The Flink code is part of the respective Zeppelin Notebooks. Thus, you can find all our Flink operators included in the JSON files in the Notebooks directory.

The following examples are provided:

Example Description
UI-element demo This demo explains the main foundations of our UI-Elements and shows how they can be connected to a Flink data source.
Football field with event counter This notebook contains an advanced UI-element which uses [d3js]. (https://d3js.org/)
Interactive linechart This Demo contains an interactive linechart. The chart displays time series data and exposes visualization properties to the running Flink job. The Flink job adapts to changed properties at runtime.
Football dashboard This notebook contains our full demonstrator. It combines several UI-components with a complex Flink stream processing pipeline.
Late event demo This demonstration shows how we process data tuples arriving out of order.
Line chart without I2 - crash demo This demo is used as motivation for the I² platform. It tries to aggregate the incoming data stream on the client side. This leads to an overload, causing an unresponsive browser tab. When you execute this demo, please be aware that you have to kill the browser tab manually. It will also be necessary to restart the Zeppelin server after the demo.
Ball Possession This notebook is based on the ball possession query from the DEBS 2013 Grand Challenge. It always highlights the player who is possesses the ball.

Setup:

You can either build all dependencies on your own or use our pre-built Docker image.

Setup with Docker:

The docker image is available via Dockerhub: https://hub.docker.com/r/tuberlindima/i2/

  1. Execute the following command to start the image:
    • sudo docker run -d --name I2-demo -p 8080:8080 -p 8081:8081 tuberlindima/i2

The Docker image exposes the following ports:

  1. Add the example notebooks:
    • git clone https://github.com/TU-Berlin-DIMA/i2.git

Build guide:

The I² demonstration has the following dependencies:

  1. RabbitMQ
    • RabbitMQ must be installed on localhost with default user credentials
  2. Build the I² Zeppelin fork:
    • git clone https://github.com/TU-Berlin-DIMA/zeppelin.git
    • Checkout the ‘i2-demo’ branch
    • Build zeppelin as described in the Zeppelin README.md.
  3. Download the DEBS 2013 grand challenge dataset:
    • wget http://lafayette.tosm.ttu.edu/debs2013/grandchallenge/full-game.gz
    • Extract and copy the data to the Zeppelin root directory with name debs2013.data
  4. Add the example notebooks:
  5. Start Zeppelin:
    • ./bin/zeppelin-daemon.sh start

visit http://localhost:8080/

How to start the demo dashboard:

We created a simple HTML dashboard, which combines the individual UI elements from the “Football dashboard” Zeppelin notebook. You can simply open the “i2-dashboard.html” in your browser.
But you have to add the Zeppelin notebook ID as a hash parameter to the url.
For example: i2-dashboard.html#<NotebookID>

alt tag

Technical Overview:

I² consists of two main concepts. First, we use Apache Zeppelin to create Apache Flink jobs. The Flink jobs contain all necessary data processing steps. Second, we create our own UI-Elements, which can be connected to a Flink Jobs as a Flink Source and a Flink Sink.

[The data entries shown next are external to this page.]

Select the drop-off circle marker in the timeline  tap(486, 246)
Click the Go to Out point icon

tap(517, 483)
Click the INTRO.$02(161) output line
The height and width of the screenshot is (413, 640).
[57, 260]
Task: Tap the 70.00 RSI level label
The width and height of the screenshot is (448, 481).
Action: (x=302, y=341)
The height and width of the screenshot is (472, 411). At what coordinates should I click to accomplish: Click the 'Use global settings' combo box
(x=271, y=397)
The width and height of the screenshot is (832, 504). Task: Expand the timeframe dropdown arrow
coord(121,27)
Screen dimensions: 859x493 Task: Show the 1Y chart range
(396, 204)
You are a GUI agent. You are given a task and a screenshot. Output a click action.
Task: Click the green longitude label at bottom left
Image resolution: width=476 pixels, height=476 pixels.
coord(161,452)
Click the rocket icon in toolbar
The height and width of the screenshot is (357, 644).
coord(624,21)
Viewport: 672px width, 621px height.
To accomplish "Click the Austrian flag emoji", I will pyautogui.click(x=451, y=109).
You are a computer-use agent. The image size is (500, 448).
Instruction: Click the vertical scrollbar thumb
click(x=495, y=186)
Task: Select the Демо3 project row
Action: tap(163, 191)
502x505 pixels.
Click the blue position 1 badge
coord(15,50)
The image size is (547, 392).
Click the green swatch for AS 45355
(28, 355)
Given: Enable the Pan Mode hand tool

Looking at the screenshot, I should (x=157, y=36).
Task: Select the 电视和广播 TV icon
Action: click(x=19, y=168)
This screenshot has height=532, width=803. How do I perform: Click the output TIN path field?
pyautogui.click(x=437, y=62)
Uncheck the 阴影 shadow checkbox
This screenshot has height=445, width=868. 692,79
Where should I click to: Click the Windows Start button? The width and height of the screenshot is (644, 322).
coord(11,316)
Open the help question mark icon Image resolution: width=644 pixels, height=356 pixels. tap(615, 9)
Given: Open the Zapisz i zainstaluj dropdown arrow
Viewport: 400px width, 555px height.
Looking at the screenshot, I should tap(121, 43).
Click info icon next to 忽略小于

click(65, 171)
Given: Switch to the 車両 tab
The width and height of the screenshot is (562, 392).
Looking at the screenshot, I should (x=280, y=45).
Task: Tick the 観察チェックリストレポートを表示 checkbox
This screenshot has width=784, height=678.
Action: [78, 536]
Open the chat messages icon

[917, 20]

Being a data source, UI-Elements can modify properties of the running Flink jobs by sending property updates to the job. As the same time, being a data sink, UI-Elements receive output data from the job to provide the output visualization. We use RabbitMQ as a message bus between Zeppelin and Flink. RabbitMQ could also be replaced by other messaging systems such as Apache Kafka.

The image below shows the interaction between the different components: alt tag

Example:

The following example explains the different components of I². We create an UI-element which displays the last 20 tuples from a data stream. For this tasks, we first create our UI-element as a template.

UI-Element:

Each UI-element consits of a frontend portion and a backend portion. The frontend part can be a html template (for simple UI-elements) or an angular js directive (for more advanced components).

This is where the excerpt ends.